*VORLIEGENDER TEXT:*
┄┄┄┄┄┄┄┄┄┄

Kolleginnen und Kollegen

an die Bundesministerin für Finanzen

betreffend drohende Entschädigungspflicht des Bundes für die 18.000 Anteilsberechtigten der Tiroler Agrargemeinschaften

 

 

 

In Tirol wurde entschieden, geschätzt 18.000 Tirolerinnen und Tiroler, welche Eigentümer von Stammliegenschaften sind und deshalb an Agrargemeinschaften Anteilsrechte besitzen, rechtsgrundlos zu enteignen (Schätzung der Opferzahlen in Tirol von 18.000 aus dem „Forderungsprogramm des Agrargemeinschaftsverbandes Westösterreich“ vom November 2011 an die Österreichische Bundesregierung sowie die Landesregierungen in Tirol und Vorarlberg).

 

Als Basis dieser rechtsgrundlosen Enteignungsmaßnahmen wurde beim Erkenntnis des Verfassungsgerichtshofs Slg 18.446/2008 vom 11. Juni 2008 angeknüpft und dessen Rechtssätze in eine Novelle zum Tiroler Flurverfassungs-Landesgesetz LGBl. 2010/7 verpackt. Ungeachtet der Tatsache, dass dieses Erkenntnis bei einem fiktiven Sachverhalt anknüpft (die Agrarbehörde hätte „nacktes Recht“ übertragen, anstatt gemäß § 38 TFLG 1952 den wahren Eigentümer festzustellen), wendet dieses Landesgesetz die Rechtssätze aus VfSlg 18.446/2008 auf geschätzt 300 Tiroler Agrargemeinschaften an und bewirkt so die rechtsgrundlosen Enteignungen von geschätzt 18.000 Tirolerinnen und Tirolern, denen der jeweilige Anteil an der „Substanz“ des agrargemeinschaftlichen Vermögens entzogen werden soll. Dies unter Missachtung einer klaren Judikatur, wonach Anteilsrechte an Agrargemeinschaften dem Eigentumsschutz gemäß Art. 1 1. ZPrMRK unterliegen (VfGH 21.09.2010 B 1470/09).

┄┄┄┄┄┄┄┄┄┄

Zeilen zur Position der Ziele
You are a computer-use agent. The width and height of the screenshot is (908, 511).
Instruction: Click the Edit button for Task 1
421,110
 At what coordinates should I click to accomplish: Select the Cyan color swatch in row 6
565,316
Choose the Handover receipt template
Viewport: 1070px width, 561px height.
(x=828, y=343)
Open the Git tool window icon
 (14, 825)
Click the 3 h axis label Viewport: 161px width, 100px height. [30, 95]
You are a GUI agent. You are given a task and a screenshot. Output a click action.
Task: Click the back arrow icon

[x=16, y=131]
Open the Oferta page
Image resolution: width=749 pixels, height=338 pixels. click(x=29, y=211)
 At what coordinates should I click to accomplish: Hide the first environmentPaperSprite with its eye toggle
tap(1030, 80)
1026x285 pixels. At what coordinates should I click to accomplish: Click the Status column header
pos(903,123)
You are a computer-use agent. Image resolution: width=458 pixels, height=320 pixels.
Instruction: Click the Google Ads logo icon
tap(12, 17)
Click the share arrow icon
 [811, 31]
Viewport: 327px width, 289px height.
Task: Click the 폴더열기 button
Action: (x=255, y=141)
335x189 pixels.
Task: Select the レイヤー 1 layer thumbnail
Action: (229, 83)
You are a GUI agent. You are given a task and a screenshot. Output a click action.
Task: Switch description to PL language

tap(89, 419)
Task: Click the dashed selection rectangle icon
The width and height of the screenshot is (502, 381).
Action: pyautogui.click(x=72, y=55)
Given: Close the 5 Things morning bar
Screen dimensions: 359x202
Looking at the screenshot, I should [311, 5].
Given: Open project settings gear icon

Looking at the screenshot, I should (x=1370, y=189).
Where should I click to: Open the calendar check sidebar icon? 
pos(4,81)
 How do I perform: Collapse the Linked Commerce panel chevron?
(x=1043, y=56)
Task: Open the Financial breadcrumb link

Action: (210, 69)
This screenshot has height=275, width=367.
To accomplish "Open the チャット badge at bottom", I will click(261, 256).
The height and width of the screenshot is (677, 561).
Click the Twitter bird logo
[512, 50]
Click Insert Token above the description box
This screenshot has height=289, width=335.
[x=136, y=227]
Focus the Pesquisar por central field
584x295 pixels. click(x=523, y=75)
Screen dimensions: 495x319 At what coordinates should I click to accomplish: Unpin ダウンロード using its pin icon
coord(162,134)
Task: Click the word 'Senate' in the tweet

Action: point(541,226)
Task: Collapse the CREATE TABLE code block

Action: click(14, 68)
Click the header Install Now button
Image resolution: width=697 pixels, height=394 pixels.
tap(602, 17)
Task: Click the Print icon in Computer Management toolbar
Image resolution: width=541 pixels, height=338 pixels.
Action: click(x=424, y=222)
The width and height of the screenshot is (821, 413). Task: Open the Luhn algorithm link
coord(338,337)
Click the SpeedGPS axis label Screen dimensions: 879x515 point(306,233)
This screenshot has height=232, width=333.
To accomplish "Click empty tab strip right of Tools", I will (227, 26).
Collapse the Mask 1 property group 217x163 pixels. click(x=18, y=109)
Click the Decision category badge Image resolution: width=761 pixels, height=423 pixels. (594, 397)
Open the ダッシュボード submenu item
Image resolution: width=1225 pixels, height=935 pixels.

┄┄┄┄┄┄┄┄┄┄

*IHRE AUFGABEN:*
• 1. Beantworten Sie zum Text über die Tiroler Agrargemeinschaften folgende Fragen:
(a) Aus welchem Dokument stammt die Schätzung von 18.000 Betroffenen, und aus welchem Monat und Jahr ist es?
(b) Auf wie viele Tiroler Agrargemeinschaften wendet das Landesgesetz die Rechtssätze aus VfSlg 18.446/2008 schätzungsweise an?
(c) Welche Entscheidung wird für die Judikatur angeführt, wonach Anteilsrechte an Agrargemeinschaften dem Eigentumsschutz unterliegen?
• 2. Geben Sie aus dem Text über die Tiroler Agrargemeinschaften den Abschnitt zwischen „Kolleginnen und Kollegen“ und „Tirol und Vorarlberg).“ wortgetreu aus, beide Stellen eingeschlossen.

*LÖSUNGEN:*
• 1.
(a) Aus dem „Forderungsprogramm des Agrargemeinschaftsverbandes Westösterreich“ vom November 2011.
(b) Auf geschätzt 300 Tiroler Agrargemeinschaften.
(c) VfGH 21.09.2010 B 1470/09.

• 2.
Kolleginnen und Kollegen

an die Bundesministerin für Finanzen

betreffend drohende Entschädigungspflicht des Bundes für die 18.000 Anteilsberechtigten der Tiroler Agrargemeinschaften

 

 

 

In Tirol wurde entschieden, geschätzt 18.000 Tirolerinnen und Tiroler, welche Eigentümer von Stammliegenschaften sind und deshalb an Agrargemeinschaften Anteilsrechte besitzen, rechtsgrundlos zu enteignen (Schätzung der Opferzahlen in Tirol von 18.000 aus dem „Forderungsprogramm des Agrargemeinschaftsverbandes Westösterreich“ vom November 2011 an die Österreichische Bundesregierung sowie die Landesregierungen in Tirol und Vorarlberg).